Comment 12 for bug 1570936

Revision history for this message
Roman Podoliaka (rpodolyaka) wrote :

So, I checked the core dump of nova-cert process and it looks interesting:

(gdb) info locals
_save = 0x1ef70a0
dtimeout = 7500.1718587875366
timeout = 7500171
maxevents = 1023
nfds = <optimized out>
i = <optimized out>
elist = 0x0
etuple = 0x0
evs = 0x41ef400
kwlist = {0x5d99e1 "timeout", 0x5d9b76 "maxevents", 0x0}
kwlist = {0x5d99e1 "timeout", 0x5d9b76 "maxevents", 0x0}
(gdb) frame
#1 0x0000000000435ef8 in pyepoll_poll (self=0x7f4167656eb8, args=<optimized out>, kwds=<optimized out>) at ../Modules/selectmodule.c:1034
1034 in ../Modules/selectmodule.c

the timeout value is actually ~7500 seconds and epoll_wait() rightfully blocks as there are no events on the sockets being watched. Attaching with gdb or strace sends a SIGSTOP to the process and causes epoll_wait() to be interrupted - then nova-cert tries to send something via mysql socket and finally figures out it's broken.
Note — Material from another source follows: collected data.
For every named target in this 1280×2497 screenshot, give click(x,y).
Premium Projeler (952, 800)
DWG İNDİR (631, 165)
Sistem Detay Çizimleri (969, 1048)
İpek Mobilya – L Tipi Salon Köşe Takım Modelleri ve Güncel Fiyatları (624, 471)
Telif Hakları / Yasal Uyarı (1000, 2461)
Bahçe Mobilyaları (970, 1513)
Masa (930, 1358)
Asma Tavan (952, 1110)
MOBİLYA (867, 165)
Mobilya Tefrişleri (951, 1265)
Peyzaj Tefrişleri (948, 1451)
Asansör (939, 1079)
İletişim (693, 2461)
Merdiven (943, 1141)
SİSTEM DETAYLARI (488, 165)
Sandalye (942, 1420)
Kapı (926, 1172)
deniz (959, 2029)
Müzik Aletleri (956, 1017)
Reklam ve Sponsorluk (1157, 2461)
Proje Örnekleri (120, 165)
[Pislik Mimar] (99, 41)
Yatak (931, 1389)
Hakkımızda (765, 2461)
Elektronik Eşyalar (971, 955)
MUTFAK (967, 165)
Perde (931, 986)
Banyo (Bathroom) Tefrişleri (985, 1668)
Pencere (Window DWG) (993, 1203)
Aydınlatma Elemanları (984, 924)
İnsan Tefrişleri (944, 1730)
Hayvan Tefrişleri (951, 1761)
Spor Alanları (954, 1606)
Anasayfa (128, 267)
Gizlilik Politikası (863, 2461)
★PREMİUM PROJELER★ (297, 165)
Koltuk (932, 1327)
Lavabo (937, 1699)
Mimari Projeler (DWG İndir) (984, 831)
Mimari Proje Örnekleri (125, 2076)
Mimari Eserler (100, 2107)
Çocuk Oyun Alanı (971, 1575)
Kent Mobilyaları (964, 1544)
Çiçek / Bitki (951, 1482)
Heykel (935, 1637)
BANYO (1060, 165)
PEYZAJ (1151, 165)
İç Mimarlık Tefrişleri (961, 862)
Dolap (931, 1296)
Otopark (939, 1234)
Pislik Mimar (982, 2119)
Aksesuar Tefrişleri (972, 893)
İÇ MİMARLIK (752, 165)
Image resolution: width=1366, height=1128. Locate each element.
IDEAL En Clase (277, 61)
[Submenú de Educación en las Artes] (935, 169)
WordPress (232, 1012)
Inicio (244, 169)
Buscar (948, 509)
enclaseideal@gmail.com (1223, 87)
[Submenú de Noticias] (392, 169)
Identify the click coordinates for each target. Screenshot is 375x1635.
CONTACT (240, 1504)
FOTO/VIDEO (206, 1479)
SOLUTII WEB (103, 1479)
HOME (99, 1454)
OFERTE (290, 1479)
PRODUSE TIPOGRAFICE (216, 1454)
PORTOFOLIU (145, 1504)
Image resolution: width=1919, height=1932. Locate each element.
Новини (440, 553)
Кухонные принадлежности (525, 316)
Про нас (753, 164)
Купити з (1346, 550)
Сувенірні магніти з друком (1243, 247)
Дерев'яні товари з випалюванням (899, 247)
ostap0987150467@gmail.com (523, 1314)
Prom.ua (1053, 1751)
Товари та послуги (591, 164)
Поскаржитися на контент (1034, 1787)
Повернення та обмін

AFAIU, the "snapshotting-reverting" done by dos.py somehow causes the issue with timeout - maybe due to the fact we try to sync time on revert?

Looks like epoll_wait() wrapper in Python 2.x does not use monotonic clock - https://github.com/python/cpython/blob/2.7/Modules/selectmodule.c#L986-L1058 , while Python 3.x does - https://github.com/python/cpython/blob/master/Modules/selectmodule.c#L1485-L1592 - this must be the reason the timeout value is unexpectedly big.

The bottom line is, this must only be reproduced on the virtual environments in our tests.